■ **TASK BRIEF**
Go over the listing below line by line, and return each one holding the string "image".

■ **DATA EXTRACT**
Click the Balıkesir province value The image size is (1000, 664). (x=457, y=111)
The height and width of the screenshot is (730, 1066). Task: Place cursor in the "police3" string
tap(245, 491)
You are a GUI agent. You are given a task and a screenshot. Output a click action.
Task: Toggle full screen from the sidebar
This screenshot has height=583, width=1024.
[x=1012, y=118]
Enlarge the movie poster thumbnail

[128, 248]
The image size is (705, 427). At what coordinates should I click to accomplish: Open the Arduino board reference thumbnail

■ **ANSWER SPACE**
Click the Balıkesir province value The image size is (1000, 664). (x=457, y=111)
The image size is (705, 427). At what coordinates should I click to accomplish: Open the Arduino board reference thumbnail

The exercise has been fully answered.